Garden Check, July
My neighbor recently asked me about a gangly, bushy plant (some might call it a “weed”) growing between our driveways. She wanted to know what it was, and if I had a plan for it. Obviously she was not happy.
I explained that I was waiting to see what it would do, which was apparently not the answer she wanted to hear. I cut it down for the sake of cross-border harmony.
This is what happens when my gardening style is applied to liminal spaces such as this. When the “volunteers” pop up - unless they are obviously plants that I don’t want, or in direct competition with something I have planted - I will generally wait and see if they will “work”.
One of my favorites is fleabane, which are the little white flowers growing here, in front of one of the vegetable gardens:
In the dusk, they look like little white fireworks.

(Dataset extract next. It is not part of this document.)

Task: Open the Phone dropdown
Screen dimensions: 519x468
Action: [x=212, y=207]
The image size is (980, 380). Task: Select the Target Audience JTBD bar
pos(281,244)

Here are the plants growing outside of the driveway flower boxes - including some lovely yarrow (which is five-times as bountiful as the yarrow that I planted inside the boxes…)
Here is the vegetable garden at the opposite end of where the fleabane is growing. It is doing all right - though I notice that some other vegetable gardens in the neighborhood are booming quite a bit more than this. Mine is still looking patchy:
Similarly, the long vegetable bed and the entire flower bed next to the driveway - more of a plants-and-dirt look than I would like:


The striking exception to this is the small flower garden that I planted six-weeks ago, its various plants growing large and luxurious, as exemplified by this tithonia (Mexican sunflower), already four-feet tall:
The garden’s secret? Brown gold! Pure dog poop, which aged for about two months, after having been collected from the dog yard in the winter (so not fully composted, in other words). I decided to experiment with it for the flowers (since we don’t eat them). I laid it down (smelly!), covered it with straw, then with a layer of burdock leaves, then planted into it - only touching the “brown gold” with the trowel when I dug into it to add some potting soil, then the seedlings. The process is explained in this article. Here is the little tithonia seedling (in the lower right) six weeks ago - the marigolds to the left of it are now shadowed beneath its lower leaves:
Here are some scenes around the yard:



And, this morning, the very first sweet pea flower, growing from the planting box on the porch:
I am hoping, over the next few weeks, to build a new and improved chicken coop. The girls are getting too good at eating their own eggs, and something really must be done.